The shape of this aid package was outlined by US secretary of state Hillary Clinton, in a dramatic effort to break the deadlock at the Copenhagen climate summit in December 2009. But she gave no indication of where the money would come from or how it would be disbursed, apart from stressing the need for “transparency”.

Ironically, having agreed in Cancún to the Green Climate Fund being established, the US is now “refusing to sign off” on it, as the Financial Times reported last Thursday, and this could scupper any deal in Durban. According to former Costa Rica president José María Figueres, “vulnerable countries are insulted by the finance default”.

The African Climate Policy Centre, which is under the UN’s wing, said its research showed that as little as 10 per cent of the $30 billion in “fast-start” funding pledged in Copenhagen is genuinely “new and additional”, with the rest either pledged previously or double-counted as official development aid – “funny money”, in other words.

It has been estimated that at least $17 billion will be needed every year to fund a landmark agreement on reducing deforestation in developing countries (known as “REDD+”), but so far only $5 billion has been pledged to cover the short-term until 2012, in support of countries taking initial steps to implement the programme. “It’s time for rich countries to do what they promised last year,” said said Fiona Napier, associate director of the Global Witness campaign.

As for where the money for the Green Climate Fund might come from, development aid advocacy organisations such as Oxfam favour a levy on carbon emissions from aviation and shipping or a tax on international financial transactions; even at a low rate of 0.05 per cent, such a “Robin Hood” tax could generate as much as €400 billion a year.

European Commission proposals for an EU-wide tax on financial transactions are supported by France and Germany, but opposed by Britain and Sweden. Ireland is nominally in favour, but Minister for Finance Michael Noonan fears that it could be “very onerous on our financial services industry” without a similar tax being applied in Britain.

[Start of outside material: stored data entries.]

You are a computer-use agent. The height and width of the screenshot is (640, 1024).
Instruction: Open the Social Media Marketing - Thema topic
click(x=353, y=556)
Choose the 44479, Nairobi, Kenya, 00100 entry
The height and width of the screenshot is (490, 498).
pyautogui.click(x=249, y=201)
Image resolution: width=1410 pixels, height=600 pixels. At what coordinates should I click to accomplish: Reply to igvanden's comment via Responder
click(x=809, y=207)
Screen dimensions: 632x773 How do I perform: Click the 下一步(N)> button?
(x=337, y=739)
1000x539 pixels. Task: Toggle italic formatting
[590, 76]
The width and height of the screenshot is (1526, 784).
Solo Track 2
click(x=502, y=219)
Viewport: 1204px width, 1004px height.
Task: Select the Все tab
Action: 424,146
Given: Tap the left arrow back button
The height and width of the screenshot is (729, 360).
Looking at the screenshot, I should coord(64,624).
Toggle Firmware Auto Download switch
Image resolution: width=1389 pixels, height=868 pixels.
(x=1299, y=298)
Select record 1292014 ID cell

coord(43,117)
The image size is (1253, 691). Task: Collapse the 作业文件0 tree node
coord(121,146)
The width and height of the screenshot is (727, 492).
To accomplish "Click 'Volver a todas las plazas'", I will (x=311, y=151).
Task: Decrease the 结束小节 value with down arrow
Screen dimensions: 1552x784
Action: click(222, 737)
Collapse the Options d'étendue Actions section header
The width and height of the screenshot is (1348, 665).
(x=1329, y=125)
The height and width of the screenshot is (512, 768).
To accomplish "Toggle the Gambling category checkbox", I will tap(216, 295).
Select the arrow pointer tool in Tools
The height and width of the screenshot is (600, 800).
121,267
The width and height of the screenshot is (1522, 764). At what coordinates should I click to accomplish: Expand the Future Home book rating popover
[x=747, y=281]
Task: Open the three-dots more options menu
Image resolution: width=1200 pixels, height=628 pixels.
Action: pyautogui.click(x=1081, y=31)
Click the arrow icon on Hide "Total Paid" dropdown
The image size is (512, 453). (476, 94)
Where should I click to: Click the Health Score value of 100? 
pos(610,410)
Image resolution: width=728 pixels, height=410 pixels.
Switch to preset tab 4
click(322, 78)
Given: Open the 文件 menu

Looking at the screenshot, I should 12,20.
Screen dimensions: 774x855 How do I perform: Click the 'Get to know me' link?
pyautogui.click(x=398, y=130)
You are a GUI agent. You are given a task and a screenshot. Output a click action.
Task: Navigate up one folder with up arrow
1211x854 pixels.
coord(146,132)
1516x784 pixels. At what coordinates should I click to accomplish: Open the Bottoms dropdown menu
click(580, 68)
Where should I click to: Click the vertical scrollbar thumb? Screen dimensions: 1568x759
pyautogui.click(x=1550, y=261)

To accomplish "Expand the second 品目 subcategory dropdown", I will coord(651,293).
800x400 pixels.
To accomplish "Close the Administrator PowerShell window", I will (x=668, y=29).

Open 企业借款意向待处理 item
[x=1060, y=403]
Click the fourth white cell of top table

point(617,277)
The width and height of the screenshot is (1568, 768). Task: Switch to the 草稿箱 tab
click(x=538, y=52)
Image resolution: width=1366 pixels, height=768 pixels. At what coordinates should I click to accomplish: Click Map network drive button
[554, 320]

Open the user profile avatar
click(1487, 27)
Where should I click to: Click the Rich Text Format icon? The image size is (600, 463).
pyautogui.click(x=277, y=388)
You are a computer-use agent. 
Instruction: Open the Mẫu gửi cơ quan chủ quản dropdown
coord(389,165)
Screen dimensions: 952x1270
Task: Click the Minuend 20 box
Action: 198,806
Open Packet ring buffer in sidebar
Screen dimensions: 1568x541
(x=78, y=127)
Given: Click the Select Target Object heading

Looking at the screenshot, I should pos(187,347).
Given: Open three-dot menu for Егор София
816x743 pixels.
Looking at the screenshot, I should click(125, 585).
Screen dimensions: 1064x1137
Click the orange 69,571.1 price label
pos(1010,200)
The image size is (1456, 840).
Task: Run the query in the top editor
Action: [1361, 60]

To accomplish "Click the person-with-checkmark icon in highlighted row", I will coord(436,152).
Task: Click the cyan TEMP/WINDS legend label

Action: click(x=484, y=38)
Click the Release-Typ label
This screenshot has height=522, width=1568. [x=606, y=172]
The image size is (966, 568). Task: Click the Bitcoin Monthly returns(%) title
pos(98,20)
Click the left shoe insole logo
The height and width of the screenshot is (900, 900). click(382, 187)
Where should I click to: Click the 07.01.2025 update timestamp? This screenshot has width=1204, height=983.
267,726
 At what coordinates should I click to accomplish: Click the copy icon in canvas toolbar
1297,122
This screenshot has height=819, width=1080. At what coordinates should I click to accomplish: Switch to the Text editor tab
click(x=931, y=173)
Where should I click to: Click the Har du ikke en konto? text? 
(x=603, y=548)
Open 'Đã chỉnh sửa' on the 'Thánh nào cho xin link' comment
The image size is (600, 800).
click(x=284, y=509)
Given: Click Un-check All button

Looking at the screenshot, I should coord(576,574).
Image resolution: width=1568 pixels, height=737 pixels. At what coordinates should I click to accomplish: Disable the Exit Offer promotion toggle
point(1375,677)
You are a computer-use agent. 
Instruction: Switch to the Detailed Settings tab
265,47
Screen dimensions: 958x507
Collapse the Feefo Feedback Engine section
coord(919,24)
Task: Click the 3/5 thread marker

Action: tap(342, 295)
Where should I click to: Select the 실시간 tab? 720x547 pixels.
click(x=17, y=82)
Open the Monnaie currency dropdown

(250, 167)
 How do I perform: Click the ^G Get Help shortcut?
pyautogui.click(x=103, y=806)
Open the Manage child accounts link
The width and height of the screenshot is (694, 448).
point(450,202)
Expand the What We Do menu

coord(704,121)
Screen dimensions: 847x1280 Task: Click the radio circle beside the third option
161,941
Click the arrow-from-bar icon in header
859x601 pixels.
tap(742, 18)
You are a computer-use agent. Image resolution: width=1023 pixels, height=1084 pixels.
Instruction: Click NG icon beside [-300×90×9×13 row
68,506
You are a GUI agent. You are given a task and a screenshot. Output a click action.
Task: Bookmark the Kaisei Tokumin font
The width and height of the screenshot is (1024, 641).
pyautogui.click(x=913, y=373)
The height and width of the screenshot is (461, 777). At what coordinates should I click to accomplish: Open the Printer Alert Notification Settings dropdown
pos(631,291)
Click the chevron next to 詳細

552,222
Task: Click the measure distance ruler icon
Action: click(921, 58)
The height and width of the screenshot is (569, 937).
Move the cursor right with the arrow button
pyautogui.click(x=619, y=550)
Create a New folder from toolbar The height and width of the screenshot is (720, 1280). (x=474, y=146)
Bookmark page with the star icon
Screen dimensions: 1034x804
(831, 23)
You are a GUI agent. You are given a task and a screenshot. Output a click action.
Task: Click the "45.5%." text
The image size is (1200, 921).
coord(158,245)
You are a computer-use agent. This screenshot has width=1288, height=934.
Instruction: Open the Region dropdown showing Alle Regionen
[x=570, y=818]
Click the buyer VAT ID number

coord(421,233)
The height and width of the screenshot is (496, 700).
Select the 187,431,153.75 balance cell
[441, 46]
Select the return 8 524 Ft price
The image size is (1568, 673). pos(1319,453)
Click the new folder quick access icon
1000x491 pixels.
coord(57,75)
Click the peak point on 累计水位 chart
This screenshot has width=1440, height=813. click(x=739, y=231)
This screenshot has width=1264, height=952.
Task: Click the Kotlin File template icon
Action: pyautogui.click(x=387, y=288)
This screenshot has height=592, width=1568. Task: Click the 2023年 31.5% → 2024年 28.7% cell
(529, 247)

Durban 2011: The key issues

1Future of Kyoto Protocol, the only international legal instrument setting limits on greenhouse emissions by developed countries. Canada, Japan and Russia will not renew the protocol after it expires at the end of 2012, while the US never ratified and China is outside it. The EU would be prepared to continue, but only if other major economies agree to a “roadmap” leading to a new climate treaty by 2015.

2Transparency, which developed countries see as essential if cuts in emissions are to be “measurable, reportable and verifiable”. Major developing countries such as China are still reluctant to submit themselves to the same scrutiny by the UN as developed countries.

3Green Climate Fund, which is meant to raise $100 billion a year by 2020 to help poorer nations cope with climate change. Developing countries favour the creation of a UN-controlled fund to distribute the aid, but richer nations prefer to rely on the World Bank.

4Protecting forests, which act as “carbon sinks” to offset up to 20 per cent of emissions and whose loss would aggravate the problem. Agreement was reached in Cancún last year on “Redd+”, under which developing countries would receive aid to protect tropical rainforests.